Teks Kutipan
***
Celebesta.com – SIGI, Tim Verifikasi Teknis (Vertek) Kementerian Lingkungan Hidup dan Kehutanan (KLHK) lakukan Vertek di 3 lokasi usulan Hutan Adat di Kabupaten Sigi, yaitu hutan adat Lindu, Toro dan hutan adat Moa.
Vertek ini merupakan tindaklanjut atas 27 lokasi prioritas usulan Hutan Adat. Vertek hutan adat ini dilakukan dalam kerangka kerja Tim Percepatan Penyelesaian Konflik Agraria dan Penguatan Kebijakan Reforma Agraria Tahun 2021 yang dibentuk oleh Kepala Staf Kepresidenan berdasarkan arahan Rapat Internal (Rapin) Presiden Joko Widodo dengan CSOs pada bulan November dan Desember tahun 2020 dan Rapat Tingkat Menteri (RTM) awal tahun 2021.
Badan Registrasi Wilayah Adat (BRWA) mengikuti proses dialog perwakilan tiga komunitas adat tersebut di KLHK pada akhir tahun lalu sebelum Rapin dengan Presiden.
“Usulan Hutan Adat ini juga merupakan bagian dari Progam Pemerintah Kabupaten Sigi melalui Gugus Tugas Reforma Agraria (GTRA) yang dimulai sejak 2017 silam, dimana BRWA terlibat aktif dalam GTRA Sigi,” jelas Kepala BRWA, Kasmita Widodo melalui keterangan persnya, Selasa (6/4/2021).
***
Data yang Diekstraksi
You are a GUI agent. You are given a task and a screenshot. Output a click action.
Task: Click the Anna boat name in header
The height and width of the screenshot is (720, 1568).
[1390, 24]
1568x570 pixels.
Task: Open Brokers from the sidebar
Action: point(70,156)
***
Tugas
Tuliskan ulang bagian teks kutipan tentang usulan hutan adat di Sigi dari "Celebesta.com – SIGI, Tim" sampai "awal tahun 2021.", sama persis tanpa perubahan. Catatan di atas tidak diperlukan untuk tugas ini.

Jawaban yang Benar
Celebesta.com – SIGI, Tim Verifikasi Teknis (Vertek) Kementerian Lingkungan Hidup dan Kehutanan (KLHK) lakukan Vertek di 3 lokasi usulan Hutan Adat di Kabupaten Sigi, yaitu hutan adat Lindu, Toro dan hutan adat Moa.
Vertek ini merupakan tindaklanjut atas 27 lokasi prioritas usulan Hutan Adat. Vertek hutan adat ini dilakukan dalam kerangka kerja Tim Percepatan Penyelesaian Konflik Agraria dan Penguatan Kebijakan Reforma Agraria Tahun 2021 yang dibentuk oleh Kepala Staf Kepresidenan berdasarkan arahan Rapat Internal (Rapin) Presiden Joko Widodo dengan CSOs pada bulan November dan Desember tahun 2020 dan Rapat Tingkat Menteri (RTM) awal tahun 2021.